All right. So, as you all know, Scott is our brightest mind on federal contracting issues. So, the Department of Justice certainly is active in this space as well, as is almost every other federal agency, the DOE, the FCC. No matter your sector or industry, you are a potential target, if you continue your inclusion belonging DEI programs under any name, especially if they’re in our riskiest pools of anything that looks, sounds, or smells like a quota, or anything that looks, sounds, or smells like preference. But the DOJ has had some unique enforcement developments as of late. So, one, the AG Guidance, the Attorney General Guidance that was issued on July 29th, and two, its civil investigative demands that have started to flow. Let’s start with the guidance, Scott. Is there anything that in terms of enforcement activity, we should know, having read the guidance and appreciated the four examples, the four main areas where they provided exemplars of what is considered unlawful DEI in that guidance?

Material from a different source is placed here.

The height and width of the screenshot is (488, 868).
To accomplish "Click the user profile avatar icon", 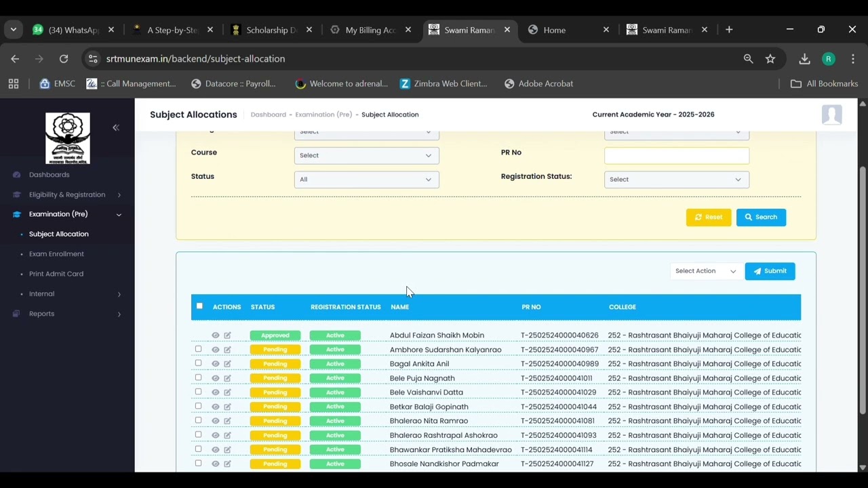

Scott Kelly: Sure. So, I think it would just make sense to kind of hit those four examples kind of at a high level. We’re dealing, first, with any type of race-based preferencing. It’s interesting, there was a lot of talk in this guidance about race-based initiatives, not so much from a sex-based or gender-based. But in the race-based, it’s talking about scholarships. I think that can be extrapolated to any kind of admissions or mentoring or any kind of terms and conditions of employment that would have some relation to a race-based decision, or even a race being a plus factor in decision-making, which would fall…definitely, that’s something that they are saying is unlawful from the Department of Justice.

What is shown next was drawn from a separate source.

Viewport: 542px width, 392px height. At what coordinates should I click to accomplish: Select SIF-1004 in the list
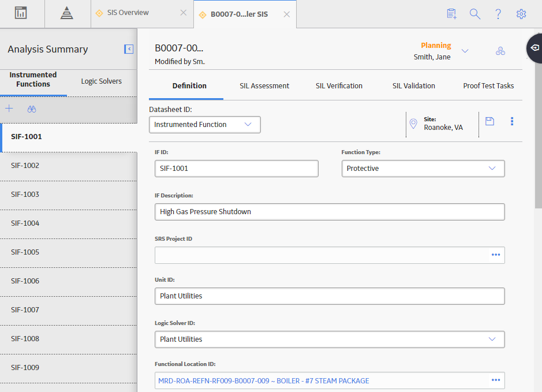click(x=69, y=223)
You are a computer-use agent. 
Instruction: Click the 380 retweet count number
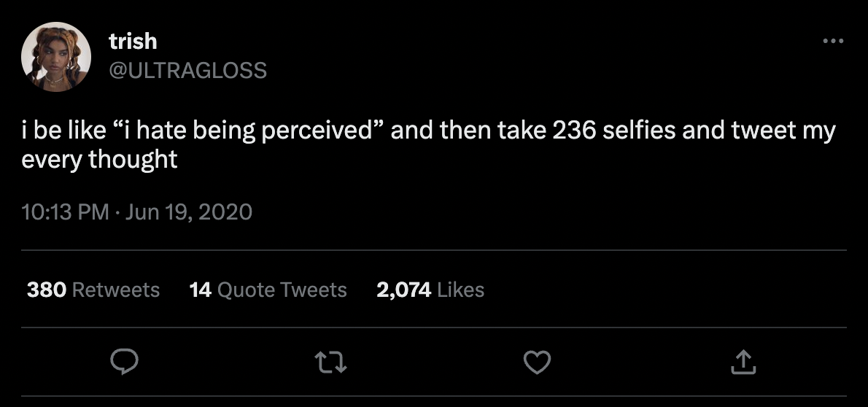(x=47, y=290)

Nonnie Shivers: And one note on that, Scott, I’ve heard a couple of folks say, “Well, this guidance really relates to educational institutions.” We appreciate fully that higher ed in particular is at the forefront of this enforcement activity, but I wouldn’t rest on your laurels that this simply applies to the ivory tower. You should read this preferably and determine how it might apply in your sector, in your industry, at your company, reading it broadly, but also taking it that the EEOC is very likely to consider exactly the same issues. And even though described in a higher education setting, these are things that we see in private sector employment, right? So, I just wanted to note that as to some of these where you think, hey, it’s a Schadenfreude-esque moment where someone else’s issue. That’s not the case.
Scott Kelly: Absolutely. I think if you even think you get federal money, if it’s a cent or a quarter of a cent, this applies to you, and it’s something you need to be dealing with, particularly if you have been faced with a certification request under Executive Order 1473. I am seeing that, hearing that from different—there’s news reports all over. It seems like, every day, there’s a new article talking about how federal contractors or grant recipients are getting these things called civil investigative demands from the Department of Justice, which I know we can talk about here in a second. To maybe wrap up where the guidance really talks about unlawful behavior, the other three areas, in no particular order, dealt with training, and they talk about any training that is meant to discriminate against individuals, and I think the shortcut to that in the AG’s mind would be that divisive type of training that was part of Trump 1.0’s initiatives right at the end of his first term, or training that would create “a hostile work environment.” That does not mean all training, but it definitely would be prudent to review your training and make sure what you’re requiring is mandatory, fits within your risk tolerance and the law that—I’m going to steal Nonnie’s famous phrase that if you’ve listened to us before, you’ve heard her say—you really have to lean into the law. And I think it’s really important as you do that when you’re looking at this guidance. There’s not a ton of case citations in the guidance itself, and so, depending upon where you are, where your issues happen to be occurring, your risk might change or the law governing your activity could be a little bit different. So, there’s definitely a nuance here.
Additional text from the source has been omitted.